My Expected output will look something like this:

One chunk:

Frequently Asked Questions about Big Data

Many questions about big data have yet to be answered in a vendor-neutral way. With so many definitions, opinions run the gamut. Here I will attempt to cut to the heart of the matter by addressing some key questions I often get from readers, clients and industry analysts.

1) What is Big Data?
“Big data” is an all-inclusive term used to describe vast amounts of information. In contrast to traditional structured data which is typically stored in a relational database, big data varies in terms of volume, velocity, and variety. Big data is characteristically generated in large volumes – on the order of terabytes or exabytes of data (starts with 1 and has 18 zeros after it, or 1 million terabytes) per individual data set. Big data is also generated with high velocity – it is collected at frequent intervals – which makes it difficult to analyze (though analyzing it rapidly makes it more valuable).
Or in simple words we can say “Big Data includes data sets whose size is beyond the ability of traditional software tools to capture, manage, and process the data in a reasonable time.”
2) How much data does it take to be called Big Data?
This question cannot be easily answered absolutely. Based on the infrastructure on the market the lower threshold is at about 1 to 3 terabytes.
But using Big Data technologies can be sensible for smaller databases as well, for example if complex mathematical or statistical analyses are run against a database. Netezza offers about 200 built in functions and computer languages like Revolution R or Phyton which can be used in such cases.

Metadata: FAQ


Another Chunck
7) Where is the big data trend going?
Eventually the big data hype will wear off, but studies show that big data adoption will continue to grow. With a projected $16.9B market by 2015 (Wikibon goes even further to say $50B by 2017), it is clear that big data is here to stay. However, the big data talent pool is lagging behind and will need to catch up to the pace of the market. McKinsey & Company estimated in May 2011 that by 2018, the US alone could face a shortage of 140,000 to 190,000 people with deep analytical skills as well as 1.5 million managers and analysts with the know-how to use the analysis of big data to make effective decisions.
The emergence of big data analytics has permanently altered many businesses’ way of looking at data. Big data can take companies down a long road of staff, technology, and data storage augmentation, but the payoff – rapid insight into never-before-examined data – can be huge. As more use cases come to light over the coming years and technologies mature, big data will undoubtedly reach critical mass and will no longer be labeled a trend. Soon it will simply be another mechanism in the BI ecosystem.
8) Who are some of the BIG DATA users?
From cloud companies like Amazon to healthcare companies to financial firms, it seems as if everyone is developing a strategy to use big data. For example, every mobile phone user has a monthly bill which catalogs every call and every text; processing the sheer volume of that data can be challenging. Software logs, remote sensing technologies, information-sensing mobile devices all pose a challenge in terms of the volumes of data created. The size of Big Data can be relative to the size of the enterprise. For some, it may be hundreds of gigabytes, for others, tens or hundreds of terabytes to cause consideration.
9) Data visualization is becoming more popular than ever.
In my opinion, it is absolutely essential for organizations to embrace interactive data visualization tools. Blame or thank big data for that and these tools are amazing. They are helping employees make sense of the never-ending stream of data hitting them faster than ever. Our brains respond much better to visuals than rows on a spreadsheet.
Companies like Amazon, Apple, Facebook, Google, Twitter, Netflix and many others understand the cardinal need to visualize data. And this goes way beyond Excel charts, graphs or even pivot tables. Companies like Tableau Software have allowed non-technical users to create very interactive and imaginative ways to visually represent information.

Metadata: FAQ  

My thought process is being able to gather all the information and split it into chunks, but I don't want titles without their following paragraphs separated, and I also want as much info as possible (max 20K characters) before creating another chunk.

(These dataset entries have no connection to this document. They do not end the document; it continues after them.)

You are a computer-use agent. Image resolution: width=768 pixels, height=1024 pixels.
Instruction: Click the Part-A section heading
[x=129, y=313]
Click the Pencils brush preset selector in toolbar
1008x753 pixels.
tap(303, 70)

I would also like to save these chunks and their meta data. Is there a function in LangChain to do this?

I am open to hearing not to do this in LangChain for efficiency reasons.


Solution

  • check this super amazing HTML chunking package :package: pip install html_chunking

    • Our HTML chunking algorithm operates through a well-structured process that involves several key stages, each tailored to efficiently chunk and merge HTML content while adhering to a token limit. This approach is highly suitable for scenarios where token limitations are critical, and the need for accurate HTML parsing is paramount, especially in tasks like web automation or navigation where HTML content serves as input.

    • For those of you who are interested in this, here's a demo

    from html_chunking import get_html_chunks
    merged_chunks = get_html_chunks(your_html_string_here, max_tokens=1000, is_clean_html=True, attr_cutoff_len=25)
    merged_chunks
    
    • The output should consists of several HTML chunks, where each chunk contains valid HTML code with preserved structure and attributes (from root node all the way down to current node), and any excessively long attributes are truncated to the specified length.

    Check out the html_chunking PYPI page and our Github page for more example DEMO!!

    • For those who are investigating the BEST way of chunking HTML for web automation or any other web agent tasks, you should definitely try html_chunking!!

    • LangChain (HTMLHeaderTextSplitter & HTMLSectionSplitter) and LlamaIndex (HTMLNodeParser) split text at the element level and add metadata for each header relevant to the chunk. However, they extract only the text content and exclude the HTML structure, attributes, and other non-text elements, limiting their use for tasks requiring the full HTML context.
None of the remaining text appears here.